Alors que les autorisations de création de ZDE (Zone de Développement de l’Eolien) tient du parcours du combattant, le gouvernement sous la pression de certains lobbies tente de mettre des bâtons dans les pales des éoliennes en les classifiant IPCE (Installation Classée pour la Protection de l’Environnement). Les établissements classés ICPE sont des établissements pouvant présenter des dangers ou des inconvénients pour la commodité, la santé, la sécurité, la salubrité publique, l’agriculture, l’environnement, la conservation des sites et des monuments, ainsi que pour des éléments du patrimoine archéologique. Les éoliennes sont au contraire un moyen de protéger l’environnement comme le gouvernement l’a affirmé lors du Grenelle en incluant les éoliennes comme un moyen de parvenir à l’objectif de 23 % d’énergies renouvelables dans la consommation d’énergie d’ici 2020. Si les éoliennes étaient classées en ICPE, il y aurait contradiction flagrante entre les objectifs annoncés par le gouvernement et ses actions réelles. Hélas, conformément à ce qui était prévu par le projet de loi, les sénateurs ont approuvé l’inclusion des éoliennes terrestres et maritimes dans le dispositif des ICPE mais cette intégration a été reculée d’un an, autrement dit au 1er janvier 2011. Les projets dont le permis de construire a été délivré avant cette date ne seront pas concernés. Cette année supplémentaire devrait permettre de publier le décret et les arrêtés nécessaires au basculement vers le régime ICPE. Pour contrer cette reculade, les sénateurs de l’opposition ont fait valider un amendement fixant des objectifs intermédiaires de développement des éoliennes : 4.500 MW installés entre 2009 et 2011, 5.000 MW supplémentaires sur la période 2012-2014, 5.500 MW pour 2015-2017 et 6.000 MW entre 2018 et 2020 pour atteindre au final 25.000 MW de production en 2020 con-formément aux engagements du Grenelle 1. Affaire à suivre.
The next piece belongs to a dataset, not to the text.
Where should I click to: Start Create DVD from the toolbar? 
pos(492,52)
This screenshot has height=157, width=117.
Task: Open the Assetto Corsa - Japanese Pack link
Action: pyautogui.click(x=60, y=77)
Zoom sur une région vert…ueuse

A partir d’un plan énergie ambitieux adopté en 2005, la région Rhône-Alpes s’est lancée dans le développement des énergies renouvelables et la maîtrise de la consommation énergétique, au travers d’aides destinées aux particuliers. En 2008, par soucis d’efficacité, un chèque énergie a vu le jour pour simplifier les procédures et permettre au plus grand nombre de se lancer vers le chemin vertueux de la réduction des émissions de CO². Venant en complément des dispositifs de crédit d’impôts liés au coût des matériels, ce chèque vient de façon forfaitaire, participer aux frais d’installation à hauteur de 300 € pour un Chauffe Eau Solaire Individuel (CESI), 1 000 € pour un Système Solaire Combiné Individuel (SSCI) ou une chaudière à bois granulé ou plaquettes

 

Avis d’écologiste

Si les sénateurs ont l’air de vouloir monter dans le train des Grenelles et si certaines régions mettent le turbo, comme Charente-Poitou sur le photovoltaïque, Rhône-Alpes au travers des aides, il est triste de constater que Midi-Pyrénées est à la traîne. Certes, on met un peu de photovoltaïque sur quelques toits de lycées ou sur l’Hôtel de Région mais à côté on supprime les aides à la mise en place de CESI, et surtout on n’a jamais aidé le photovoltaïque contrairement à Aquitaine, LR ou PACA. Mais tout va changer, les élections arrivant, nul doute que le prochain budget sera plus vertueux surtout si nos amis écologistes se rappellent au bon souvenir des futurs candidats.